Par ailleurs, les employeurs agricoles sont depuis toujours sensibles au bien-être des TET. Ils peuvent d’ailleurs compter sur l’expertise des centres locaux d’emplois et d’AGRIcarrières à cet égard. Mais il est clair que l’évolution des normes et des salaires, nécessaire pour fidéliser cette main-d’œuvre, affecte directement la rentabilité des entreprises.
Les compétences et les technologies sont quant à elles au cœur de la croissance des entreprises. Cet aspect (automatisation, robotisation, agriculture de précision, etc.) devra non seulement permettre d’atteindre une rentabilité accrue, mais aussi de prendre de meilleures décisions d’affaires (transition numérique). Les entrepreneurs agricoles devront aussi se distinguer par l’adaptabilité, la mobilisation des équipes, l’éthique, l’équité et la résolution de problèmes. À cet égard, de nouvelles façons de faire s’imposent continuellement dans toutes les activités des entreprises, des travaux aux champs jusqu’à la gestion des employés.

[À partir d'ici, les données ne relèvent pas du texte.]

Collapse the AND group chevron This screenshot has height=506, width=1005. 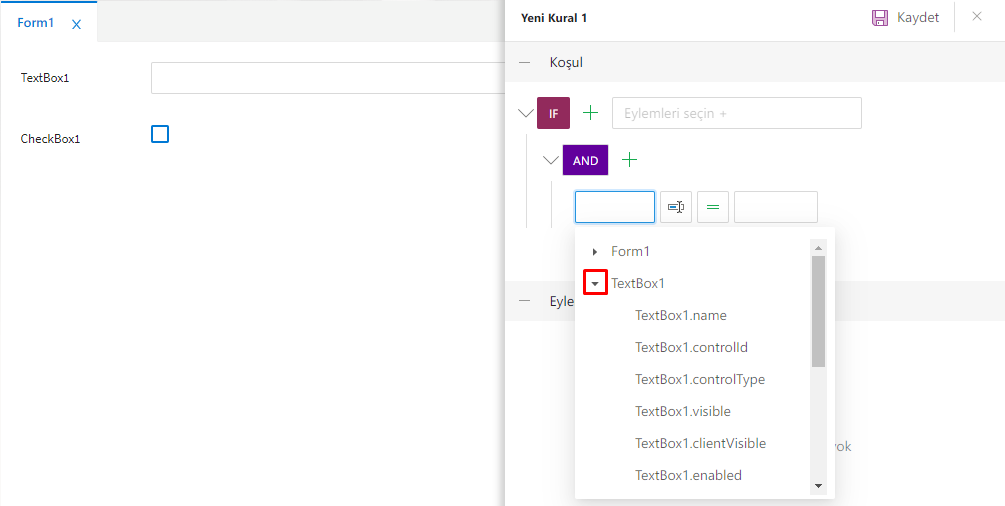click(x=550, y=160)
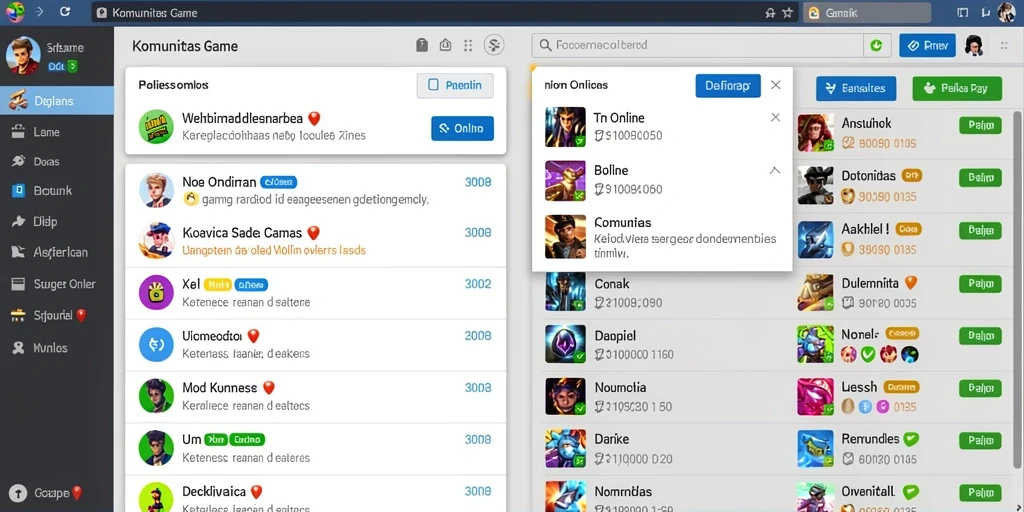
Task: Dismiss the Tn Online entry
Action: click(x=775, y=118)
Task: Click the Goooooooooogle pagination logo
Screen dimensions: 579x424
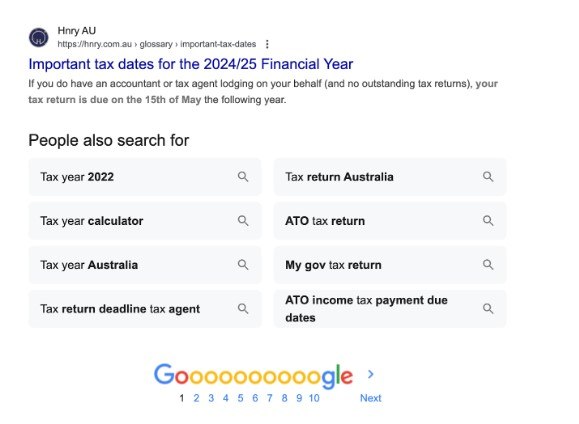Action: pyautogui.click(x=253, y=375)
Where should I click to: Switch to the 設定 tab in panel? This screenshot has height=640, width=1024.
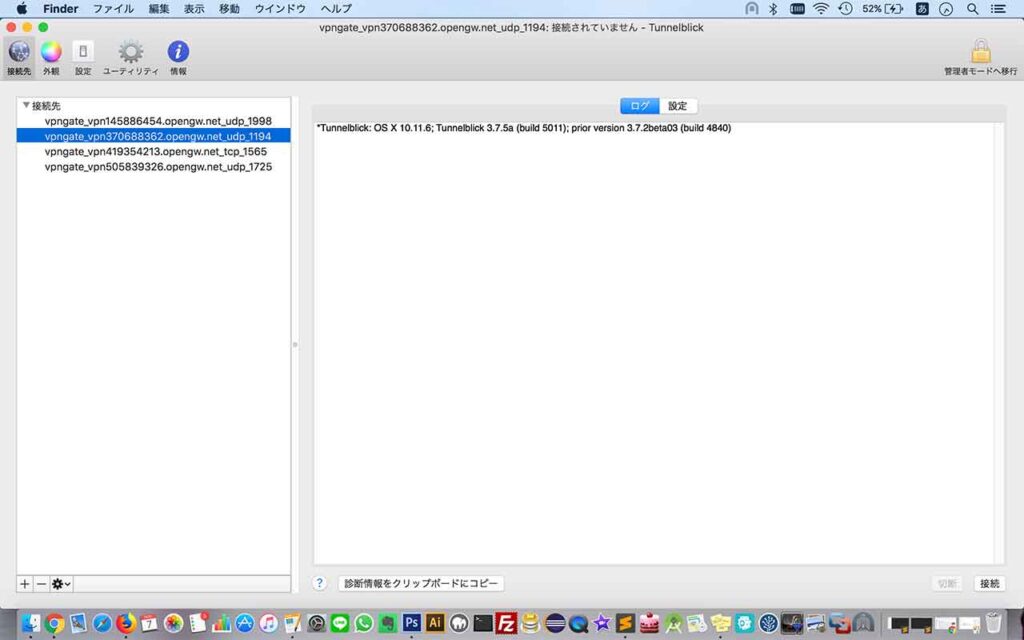pos(678,106)
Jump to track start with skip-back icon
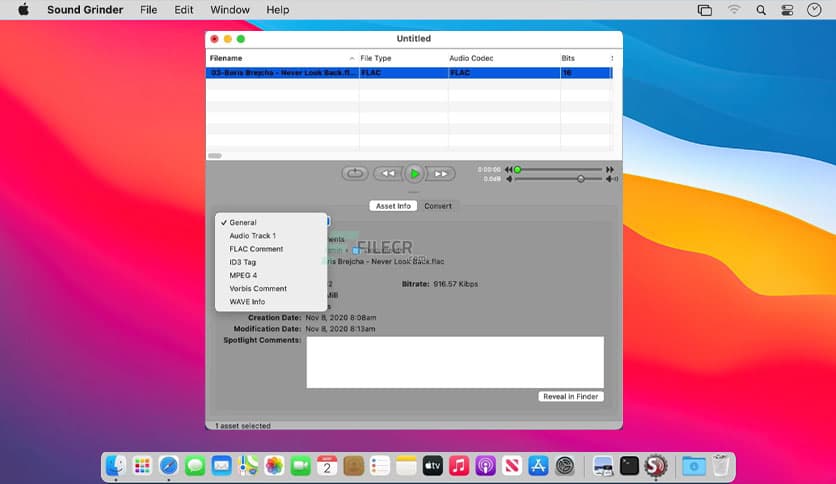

La pénurie de main-d’œuvre touche le milieu agricole depuis beaucoup plus longtemps que la grande majorité des autres secteurs économiques. Le gouvernement canadien devra donc, après ses consultations, dévoiler rapidement son plan de match et passer à l’action. Le contexte actuel du marché du travail force les employeurs agricoles à se renouveler pour attirer et fidéliser les talents. Cette obligation entraîne des coûts supplémentaires à la fois importants et difficiles à transférer aux marchés (en raison, notamment, des normes plus élevées que celles exigées pour les produits importés).
Sans soutien additionnel, il sera difficile pour nos entreprises d’atteindre leur plein potentiel et, dans certains cas, d’assurer leur pérennité. Dans ce cadre, il est impératif d’investir en agriculture afin d’assurer la rentabilité de nos fermes, la qualité de nos produits ainsi que l’avenir de notre garde-manger.